Estimates suggest this will cost £1bn to the exchequer for every 1pc of the workforce who avail of it. If 20pc take it up, it will cost £20bn over three months, and £60bn over nine months.
The British government is on its own when it comes to monetary policy and interest rates. This means it has the advantage of taking its own actions. But it must go it alone. When it goes to borrow billions on the bond market, it cannot rely on eurozone liquidity measures. It can, of course, turn on the printing presses. The more money it creates to get out of this mess, the more sterling will fall in value farther down the road. The more sterling falls, the higher the prices consumers will have to pay for imported goods.
It is a recipe for real inflation in the not-too-distant future. The Government will also have to look at tax rises to pay for all this once the immediate crisis is over.
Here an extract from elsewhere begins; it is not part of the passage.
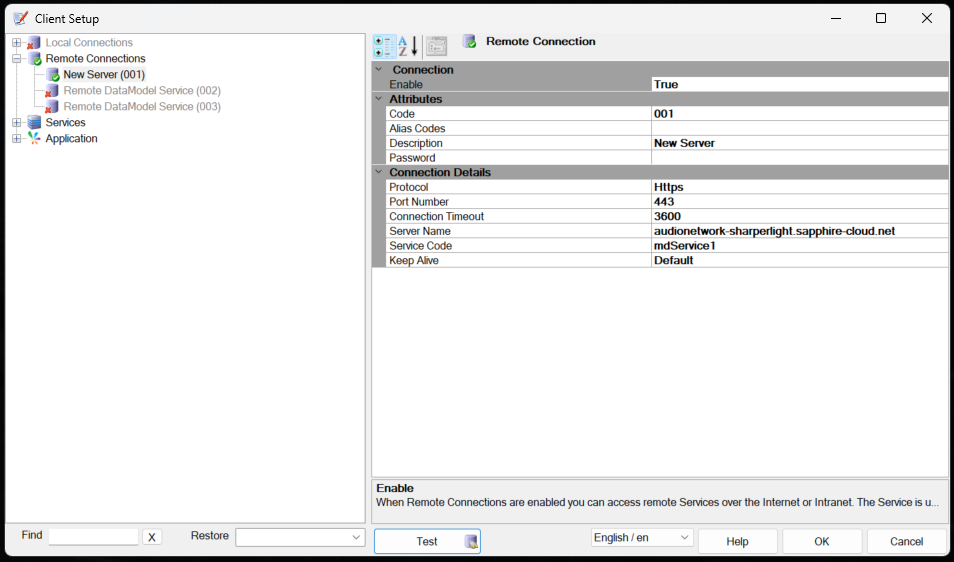Expand the Local Connections tree node
Viewport: 954px width, 562px height.
[17, 43]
None of this is good for Irish exporters.
In fact, the UK may end up seeking a bailout in a few years if its exchequer finances deteriorate, especially if it actually goes ahead with Brexit. No schadenfreude here for us. Ireland might not be far behind. It may be time to rely on the kindness of strangers once again. We entered the last crash with a debt of €40bn. We enter this one with debt of €200bn.
Ventilators new global currency
Just a couple of weeks ago, we all thought toilet roll would be the new Bitcoin. Now it seems ventilators are the new international super-currency. They are needed for those who develop severe respiratory difficulties dealing with the virus.
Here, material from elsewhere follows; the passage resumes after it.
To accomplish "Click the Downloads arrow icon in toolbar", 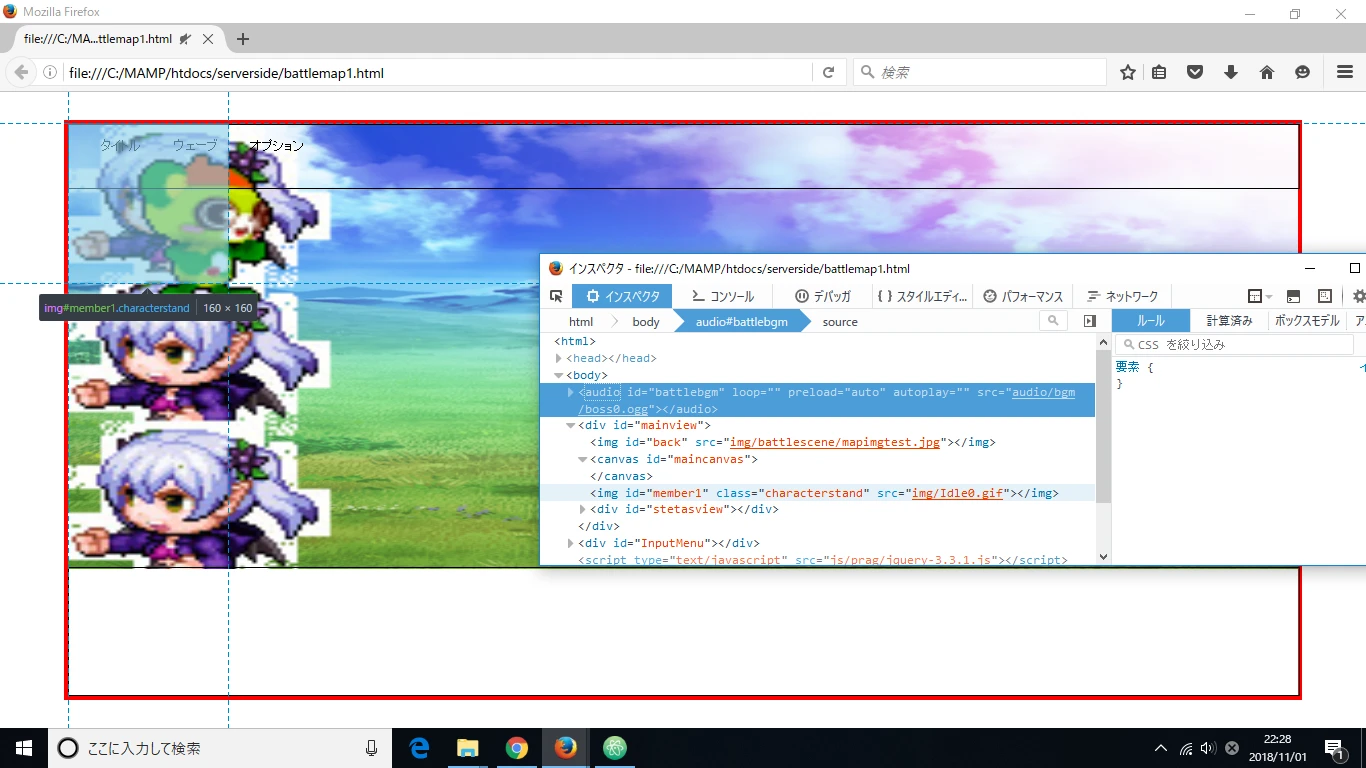I will click(x=1231, y=72).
Germany and Ireland are among the bigger ventilator manufacturers. In Germany, they have their own firms. In Ireland, we have American firm Medtronic. The Germans have access to 30,000 ventilators and counting. In the UK, an element of panic set in when it emerged the health service had access to just 6,000. In recent weeks, that has grown to 8,000. The British estimate they will need 20,000 more.
In Ireland, we have 500, with a further 900 coming in the weeks ahead. The US has a number of manufacturers but with relatively small capacity. There simply will not be enough of these machines, especially in major cities.
Hospitals throughout the US have some 160,000 in total. New York, now the epicentre of the virus in the US, has 6,000 at most.
Various companies, from the aviation and motor sectors, are exploring ways to help make more in the UK and US.
Tesla founder Elon Musk has been in touch with Medtronic and says he has 1,200 ready to go.
Shares in one German manufacturer have risen by 50pc, while Medtronic is seeking to double its workforce in Galway. It is a huge corporate race to try to save lives in the months ahead.